**Work task:** Your reply should be one number: how many lines of the records below contain the string "agent".

**Provided data:**
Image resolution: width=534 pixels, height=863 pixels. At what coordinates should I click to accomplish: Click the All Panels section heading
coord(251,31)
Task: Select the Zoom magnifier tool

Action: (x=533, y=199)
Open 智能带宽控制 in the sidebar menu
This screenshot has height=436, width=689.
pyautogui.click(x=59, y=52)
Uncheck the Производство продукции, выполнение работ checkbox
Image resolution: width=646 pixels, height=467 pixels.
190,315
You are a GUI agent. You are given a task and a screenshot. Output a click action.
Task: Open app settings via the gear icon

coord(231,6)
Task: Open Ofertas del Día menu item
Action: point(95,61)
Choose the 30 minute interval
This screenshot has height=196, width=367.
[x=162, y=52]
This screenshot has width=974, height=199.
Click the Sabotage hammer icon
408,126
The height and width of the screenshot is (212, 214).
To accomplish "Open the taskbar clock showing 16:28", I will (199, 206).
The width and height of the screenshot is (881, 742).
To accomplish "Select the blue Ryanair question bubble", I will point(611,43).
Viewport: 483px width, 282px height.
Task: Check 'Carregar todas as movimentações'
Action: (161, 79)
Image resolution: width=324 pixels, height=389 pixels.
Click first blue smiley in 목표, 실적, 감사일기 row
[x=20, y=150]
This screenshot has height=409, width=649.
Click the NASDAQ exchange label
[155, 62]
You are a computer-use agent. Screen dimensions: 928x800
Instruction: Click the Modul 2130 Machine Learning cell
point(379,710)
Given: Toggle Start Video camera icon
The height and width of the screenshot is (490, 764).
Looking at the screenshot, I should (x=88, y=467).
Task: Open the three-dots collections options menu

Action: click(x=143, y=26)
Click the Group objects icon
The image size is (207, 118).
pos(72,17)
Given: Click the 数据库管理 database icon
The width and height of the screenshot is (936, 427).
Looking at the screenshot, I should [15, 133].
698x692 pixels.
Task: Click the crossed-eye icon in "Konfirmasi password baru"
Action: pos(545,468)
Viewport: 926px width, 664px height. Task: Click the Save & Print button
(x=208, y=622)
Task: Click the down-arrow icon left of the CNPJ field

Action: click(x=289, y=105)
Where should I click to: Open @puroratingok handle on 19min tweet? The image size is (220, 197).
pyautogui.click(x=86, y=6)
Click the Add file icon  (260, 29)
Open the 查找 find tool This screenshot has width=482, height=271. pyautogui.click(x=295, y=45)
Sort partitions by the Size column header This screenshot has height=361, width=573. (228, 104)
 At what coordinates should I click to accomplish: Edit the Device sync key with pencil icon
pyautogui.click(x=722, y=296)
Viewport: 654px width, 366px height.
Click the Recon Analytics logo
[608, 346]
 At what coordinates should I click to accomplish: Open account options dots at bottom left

**Response:** 2